Wie sieht dieser Support konkret aus?
Wenn meine Kinderbetreuung mal nicht funktioniert, kann ich die anderen Mitglieder in meiner Stadt um einen konkreten Tipp bitten, wo ich einen Babysitter finde. Und wenn ich überlege, ob ich zum Beispiel einen Job annehmen möchte, für den ich von Hamburg nach Berlin pendeln muss, kann ich mit anderen darüber sprechen, die sich für diesen Weg entschieden haben. Da geht es auch um zwischenmenschliche Themen: Wie bekommen mein Partner und ich die Kinder und den Job unter einen Hut? Wir gehen wir mit dem Thema Mental Load um? Die Gespräche finden in einem geschützten Raum statt. Was besprochen wird, bleibt also unter uns.
Was steht neben gegenseitiger Unterstützung noch auf dem Vereins-Programm?
Wir sind in Regionalkreisen organisiert, die einmal im Monat sogenannte Clubabende veranstalten. Dort tauschen wir uns persönlich aus, aber wir beschäftigen uns auch immer mit einem Thema. Letzte Woche hatten wir in Hamburg zum Beispiel eine Veranstaltung zu Gehaltsverhandlungen für Frauen. Manchmal organisieren wir kulturelle Veranstaltungen oder Lunch-Dates oder wir sehen uns soziale Projekte an, die wir unterstützen. Über soziale Medien sind wir ebenfalls untereinander in Kontakt. Manchmal gibt es überregionale Austauschveranstaltungen mit Referentinnen oder Referenten zu bestimmten Themen, die virtuell oder in Präsenz stattfinden. Jeder Regionalverein hat Projekte, mit denen er zusammenarbeitet und die er finanziell unterstützt. Einige Regionalvereine kooperieren mit Schulen, andere bieten Mentoringprogramme für Studentinnen oder junge Berufstätige an.
Wie wirkt Working Moms darauf hin, die Rahmenbedingungen der Vereinbarkeit von Familie und Beruf zu verbessern?

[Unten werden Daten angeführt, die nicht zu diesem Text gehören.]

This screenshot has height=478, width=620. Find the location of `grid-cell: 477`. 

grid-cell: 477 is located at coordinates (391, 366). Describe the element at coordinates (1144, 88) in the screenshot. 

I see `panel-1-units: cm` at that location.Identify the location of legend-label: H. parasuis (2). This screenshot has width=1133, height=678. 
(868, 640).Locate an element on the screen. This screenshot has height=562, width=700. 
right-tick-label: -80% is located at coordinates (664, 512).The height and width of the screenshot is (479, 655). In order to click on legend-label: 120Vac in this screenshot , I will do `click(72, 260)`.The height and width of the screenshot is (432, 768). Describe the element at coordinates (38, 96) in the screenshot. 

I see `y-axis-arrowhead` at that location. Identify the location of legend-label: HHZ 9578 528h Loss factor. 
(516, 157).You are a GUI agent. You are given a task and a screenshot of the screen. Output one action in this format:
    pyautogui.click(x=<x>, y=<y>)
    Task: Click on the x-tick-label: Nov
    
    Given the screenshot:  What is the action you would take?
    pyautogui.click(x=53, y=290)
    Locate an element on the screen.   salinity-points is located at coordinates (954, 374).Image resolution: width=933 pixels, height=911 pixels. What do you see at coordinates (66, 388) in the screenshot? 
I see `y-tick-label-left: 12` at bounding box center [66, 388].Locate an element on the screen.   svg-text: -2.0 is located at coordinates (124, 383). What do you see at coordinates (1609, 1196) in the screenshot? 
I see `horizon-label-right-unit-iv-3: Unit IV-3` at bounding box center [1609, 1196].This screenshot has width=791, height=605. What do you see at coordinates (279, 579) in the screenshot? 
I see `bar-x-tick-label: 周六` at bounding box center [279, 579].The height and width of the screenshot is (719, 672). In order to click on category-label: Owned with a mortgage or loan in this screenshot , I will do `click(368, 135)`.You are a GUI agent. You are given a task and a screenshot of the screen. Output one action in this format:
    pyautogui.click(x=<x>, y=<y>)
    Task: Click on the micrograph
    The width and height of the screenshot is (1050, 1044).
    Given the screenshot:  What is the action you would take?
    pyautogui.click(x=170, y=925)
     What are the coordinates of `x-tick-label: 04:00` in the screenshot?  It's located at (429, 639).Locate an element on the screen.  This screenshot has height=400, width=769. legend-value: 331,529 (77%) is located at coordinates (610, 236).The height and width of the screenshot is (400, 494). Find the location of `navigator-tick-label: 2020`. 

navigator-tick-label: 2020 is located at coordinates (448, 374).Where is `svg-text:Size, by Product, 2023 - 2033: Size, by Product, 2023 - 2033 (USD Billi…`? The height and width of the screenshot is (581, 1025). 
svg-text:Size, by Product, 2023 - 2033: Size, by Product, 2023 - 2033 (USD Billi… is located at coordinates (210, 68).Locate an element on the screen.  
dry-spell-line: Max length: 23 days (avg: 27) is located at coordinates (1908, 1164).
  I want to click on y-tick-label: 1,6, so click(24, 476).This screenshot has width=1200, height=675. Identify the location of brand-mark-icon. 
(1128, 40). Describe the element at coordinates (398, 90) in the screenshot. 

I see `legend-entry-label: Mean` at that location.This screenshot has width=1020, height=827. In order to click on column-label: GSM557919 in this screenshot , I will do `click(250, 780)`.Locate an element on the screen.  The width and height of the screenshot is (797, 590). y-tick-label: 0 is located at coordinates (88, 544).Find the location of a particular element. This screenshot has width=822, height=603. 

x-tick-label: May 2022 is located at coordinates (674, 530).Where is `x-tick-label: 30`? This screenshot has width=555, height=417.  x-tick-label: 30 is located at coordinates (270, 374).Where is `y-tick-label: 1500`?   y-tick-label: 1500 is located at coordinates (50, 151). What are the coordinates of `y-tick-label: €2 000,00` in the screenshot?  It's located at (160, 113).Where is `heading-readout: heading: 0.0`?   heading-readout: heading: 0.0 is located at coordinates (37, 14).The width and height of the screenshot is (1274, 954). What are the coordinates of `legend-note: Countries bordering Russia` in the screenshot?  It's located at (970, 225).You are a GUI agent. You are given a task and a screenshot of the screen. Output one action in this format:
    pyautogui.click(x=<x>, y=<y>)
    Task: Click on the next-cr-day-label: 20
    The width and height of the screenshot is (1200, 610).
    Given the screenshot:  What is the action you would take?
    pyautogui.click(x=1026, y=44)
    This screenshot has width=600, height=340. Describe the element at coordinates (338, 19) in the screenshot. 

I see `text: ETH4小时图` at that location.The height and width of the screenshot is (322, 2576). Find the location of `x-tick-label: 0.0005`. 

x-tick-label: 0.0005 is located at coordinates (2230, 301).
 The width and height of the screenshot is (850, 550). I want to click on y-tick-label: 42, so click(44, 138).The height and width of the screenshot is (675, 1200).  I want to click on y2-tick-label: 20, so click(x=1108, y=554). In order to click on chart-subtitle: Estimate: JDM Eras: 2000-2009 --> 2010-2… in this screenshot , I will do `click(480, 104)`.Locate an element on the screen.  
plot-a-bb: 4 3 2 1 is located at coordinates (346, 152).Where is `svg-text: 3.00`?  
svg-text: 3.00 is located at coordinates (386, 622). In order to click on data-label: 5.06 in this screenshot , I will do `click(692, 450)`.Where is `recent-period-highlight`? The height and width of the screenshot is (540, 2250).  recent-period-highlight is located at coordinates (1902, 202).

Wir arbeiten in unterschiedlichen Ausschüssen. Unser Politikausschuss ist hauptsächlich in Berlin ansässig, wo wir als Lobbyvereinigung registriert sind. Wir tauschen uns hier mit politischen Vertreterinnen und Vertretern aus, veröffentlichen Statements und teilen Petitionen zu Themen wie Kindergrundsicherung oder Elterngeld. Aber auch die anderen Regionalverbände sind mit ihren politischen Vertretern im Austausch. Unsere Mission ist es, dass mehr Mütter ambitioniert in Vollzeit berufstätig sein können.